I find it. Note the same thing happens without the nested function, I think it's from the command interpolation.

So I think I can improve accuracy of my scope resolution during parsing by finding globalrefs on the same line corresponding to the same name and checking their owning module, but I can't replace parsing nor add coverage to areas I don't handle well during parsing (e.g. macros, interpolation, etc).
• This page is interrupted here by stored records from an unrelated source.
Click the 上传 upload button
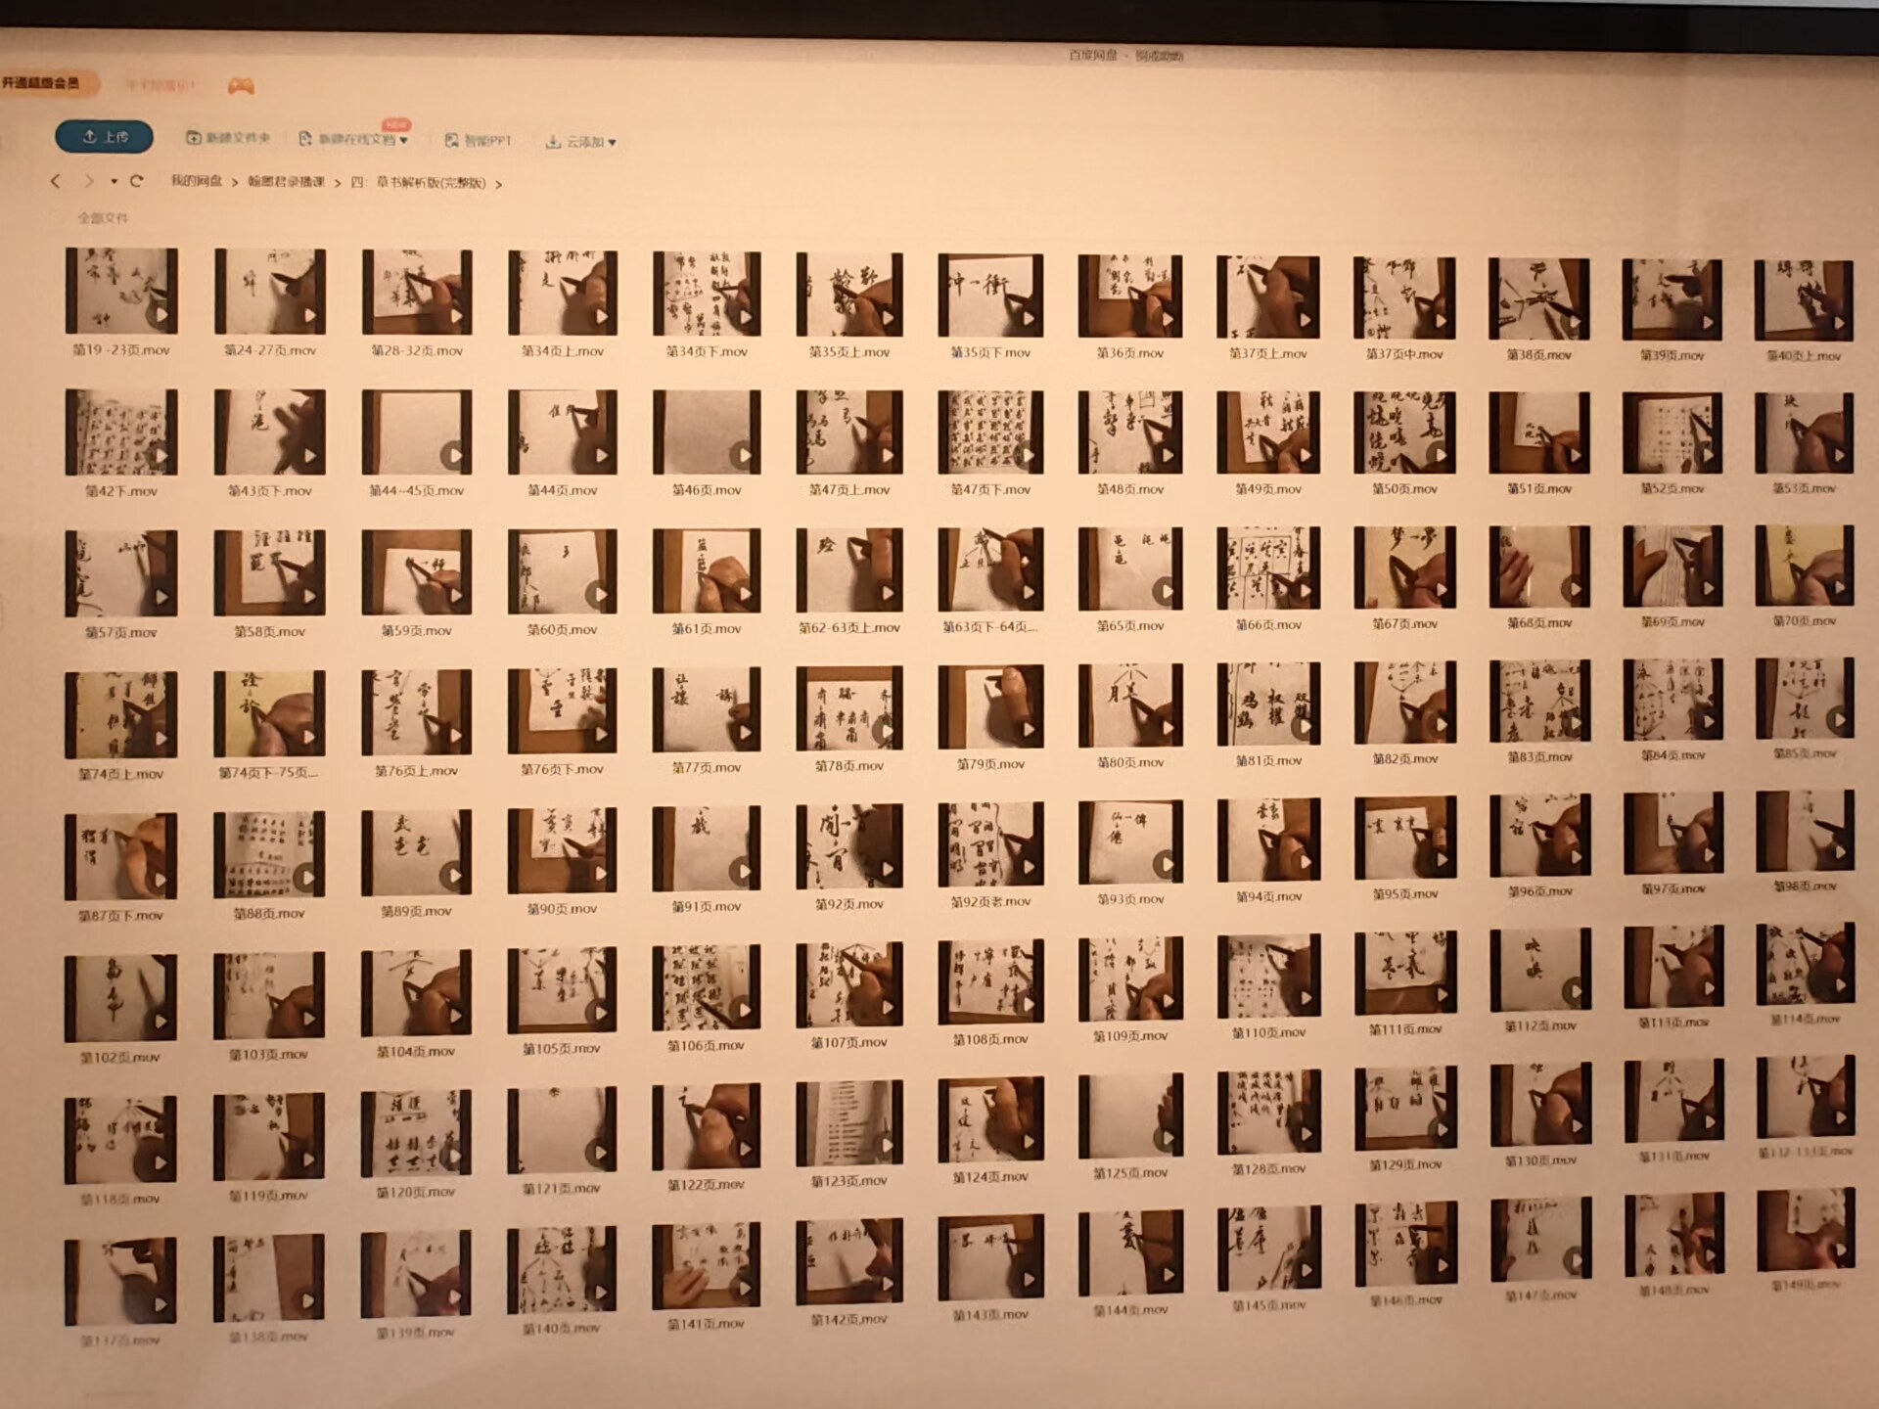The image size is (1879, 1409). (x=104, y=137)
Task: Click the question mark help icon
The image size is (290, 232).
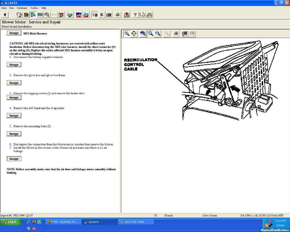Action: (135, 15)
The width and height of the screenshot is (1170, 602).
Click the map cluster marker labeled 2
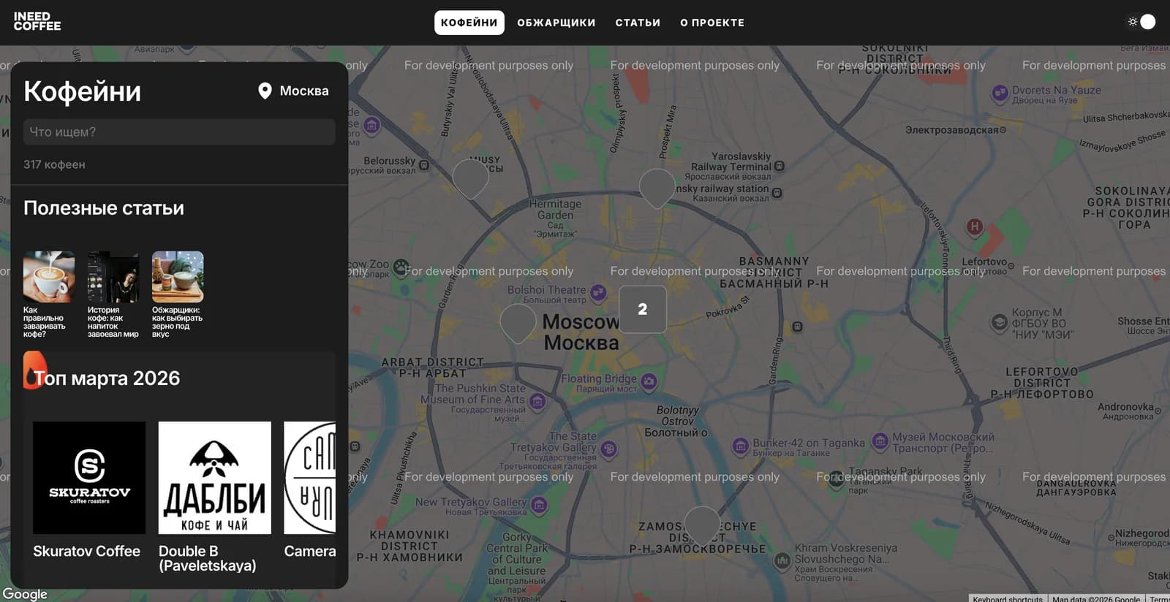pos(642,309)
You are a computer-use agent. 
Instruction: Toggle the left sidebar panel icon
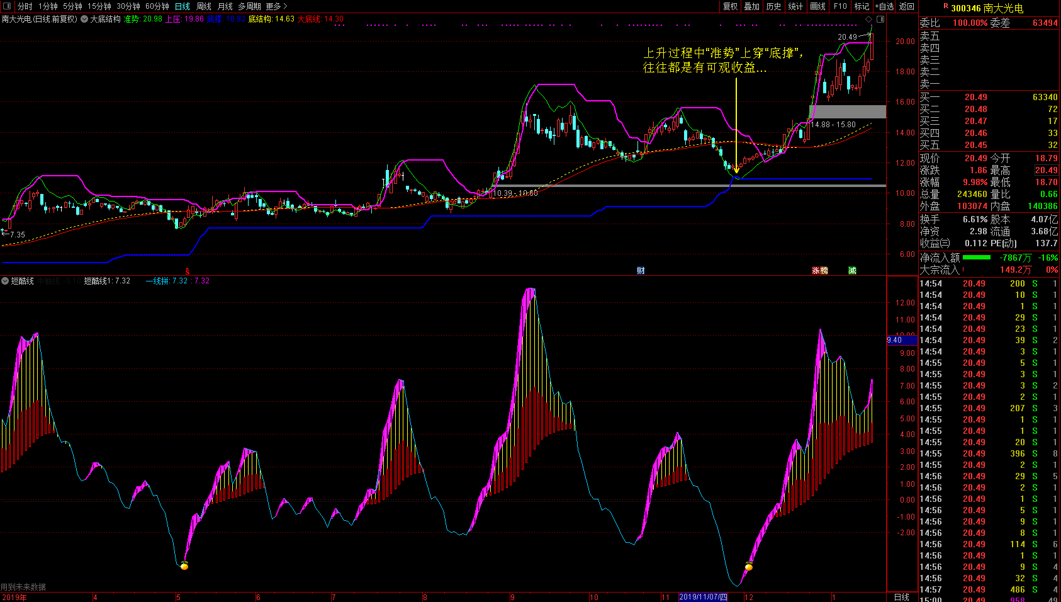coord(8,6)
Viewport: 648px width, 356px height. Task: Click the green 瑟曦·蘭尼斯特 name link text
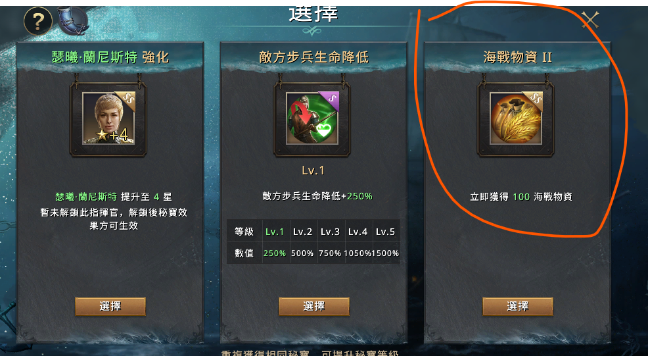click(86, 197)
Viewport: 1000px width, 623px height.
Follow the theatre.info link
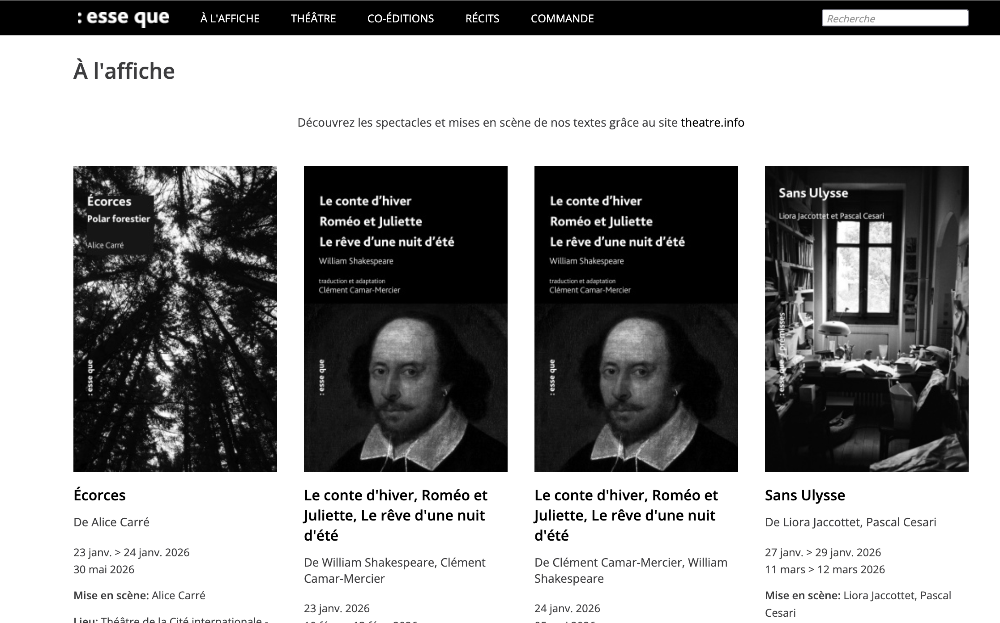(712, 123)
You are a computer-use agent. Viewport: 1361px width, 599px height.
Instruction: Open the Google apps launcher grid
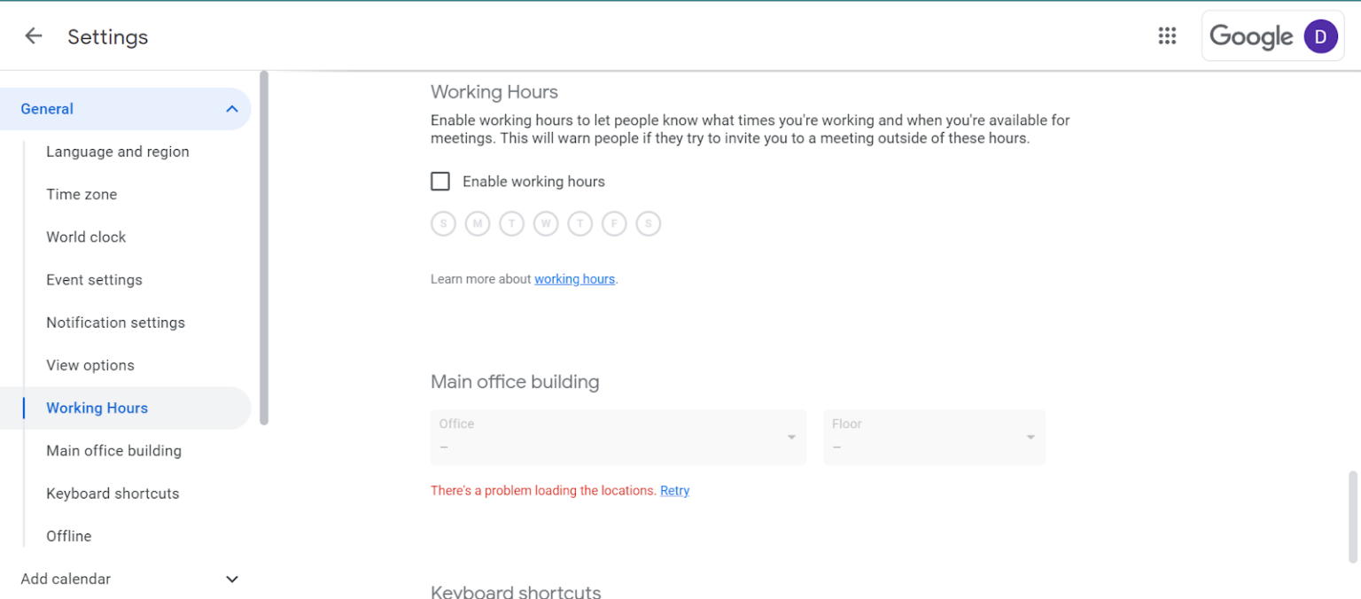tap(1167, 35)
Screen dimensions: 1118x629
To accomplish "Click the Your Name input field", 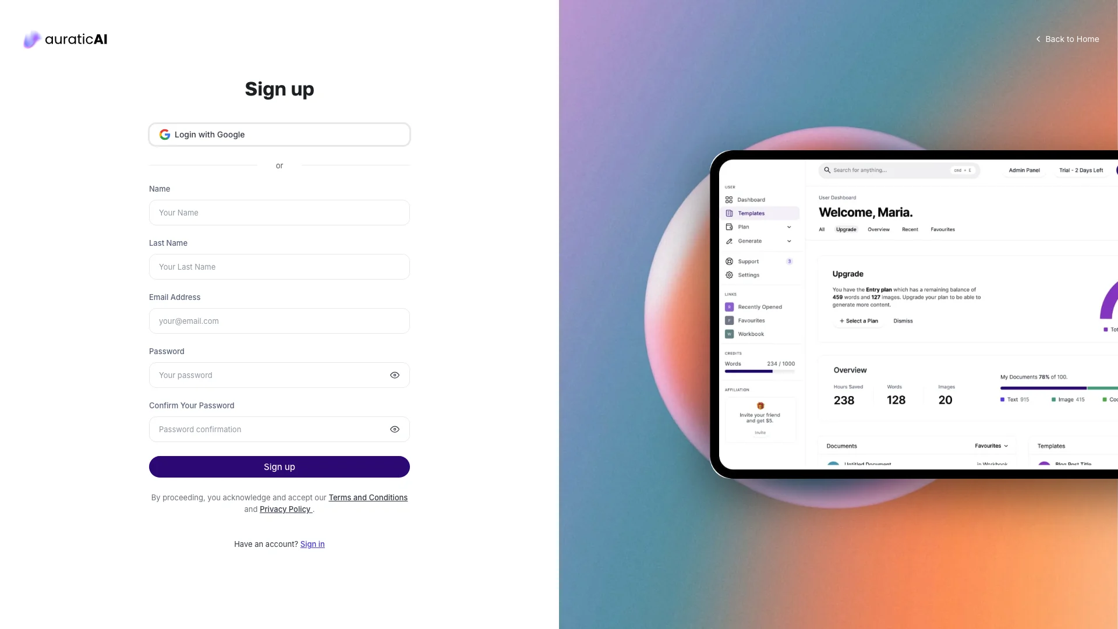I will (280, 212).
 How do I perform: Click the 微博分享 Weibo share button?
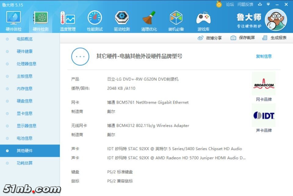[x=210, y=38]
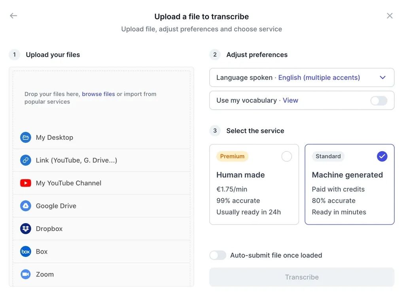Viewport: 405px width, 296px height.
Task: Import a recording from Zoom
Action: [x=25, y=274]
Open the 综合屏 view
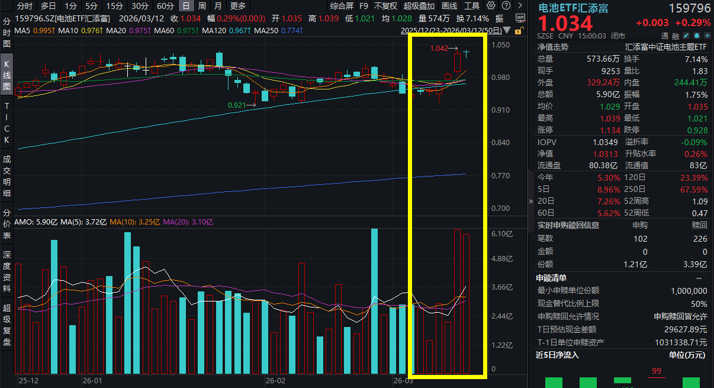 342,6
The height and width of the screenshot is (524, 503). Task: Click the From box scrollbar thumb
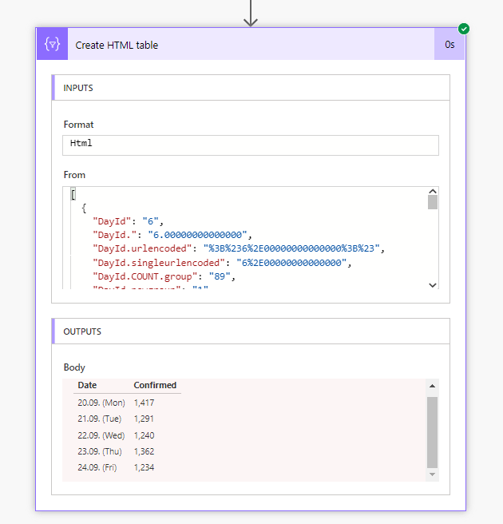[433, 202]
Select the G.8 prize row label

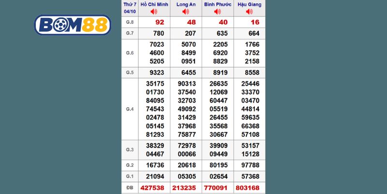point(130,22)
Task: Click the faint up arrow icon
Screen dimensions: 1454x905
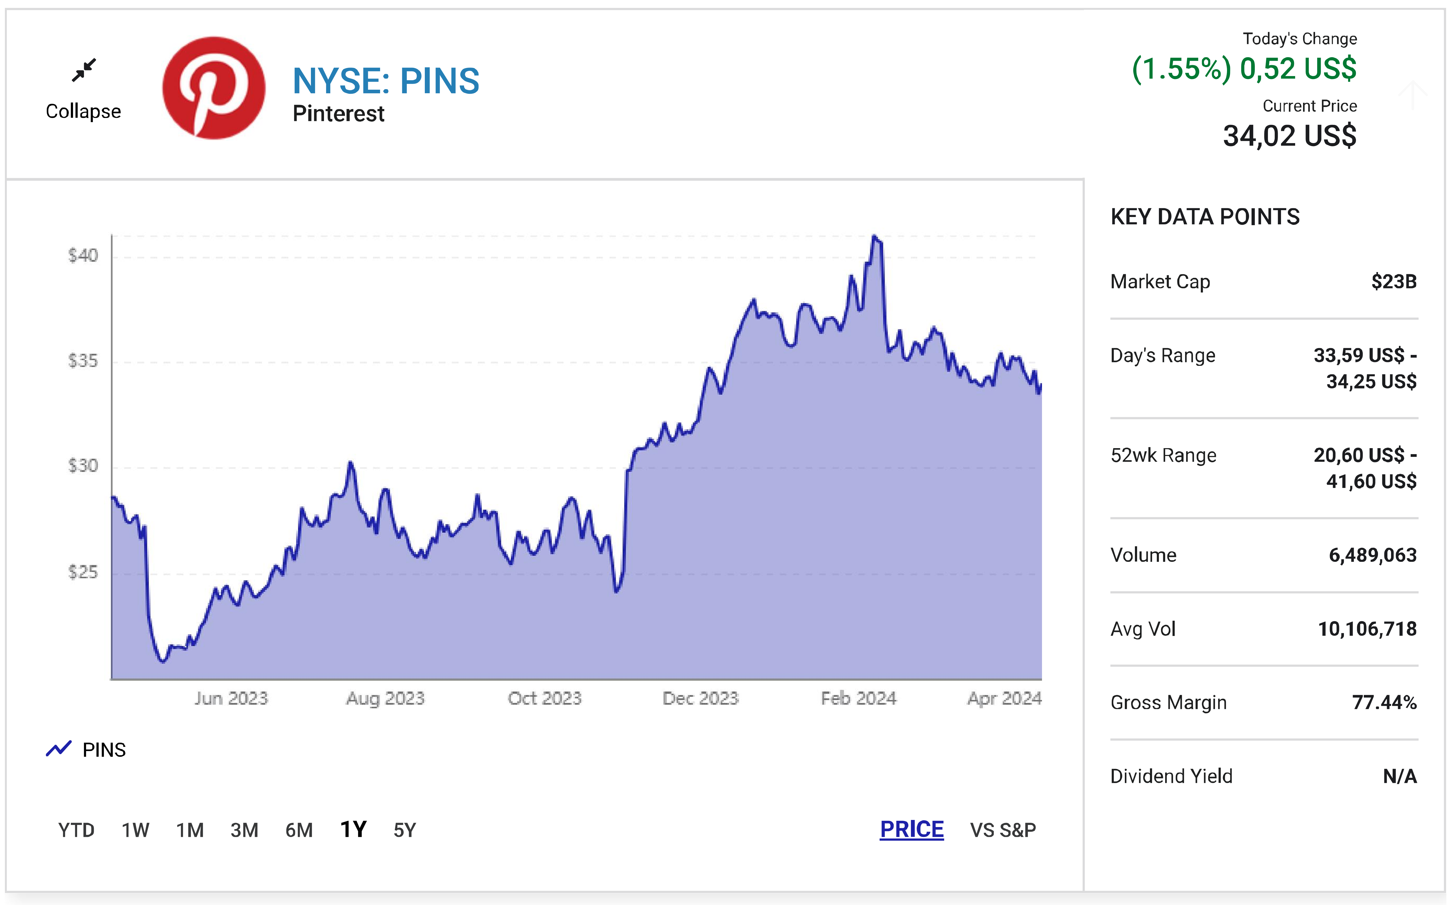Action: point(1412,95)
However, I do think we can solve https://github.com/ericphanson/ExplicitImports.jl/issues/73 thanks to lowered code info, at least in the case where the name in question (Transpose, being exported by LinearAlgebra and a global in the module due to @enumx) is being used in a function (so I can get the lowered info). This is a case where parsing "works", but my scope resolution is inaccurate, since it didn't recognize @enumx as declaring new globals in the module. For usages of Transpose where I can get at the lowered code, I can check the owning module (matching the parsed info against the file/line/name from the lowered code) and realize it is local to our module rather than an external name.

This isn't enough to actually close the issue, since the line @enumx ApplyStrategy Transpose Inplace will still trigger a FP where we think Transpose is coming from LinearAlgebra (since we don't have lowered code from the toplevel stuff). But we would be able to identify usages in functions.

timholy commented 5 days ago

I can't determine if a name is qualified or not from the global ref / lowered code information

Oof. I see why this matters, and I didn't envision that when I opened this issue.

This should become easy once JuliaLowering lands (which won't be before 1.13, and of course there are no guarantees it will happen then). I would personally be tempted to wait for that to happen before pursuing this further, but that's a personal choice.

I think it's from the command interpolation

That seems very likely. I think your visit f function should exit with return !isa(item, Method). Here's the issue: if m is a Method, then m.specializations holds all compiled MethodInstances. If you descend into them, then what you find will depend on what has been run. If you don't want that to be true, then just truncate the visitation pattern once you reach a Method.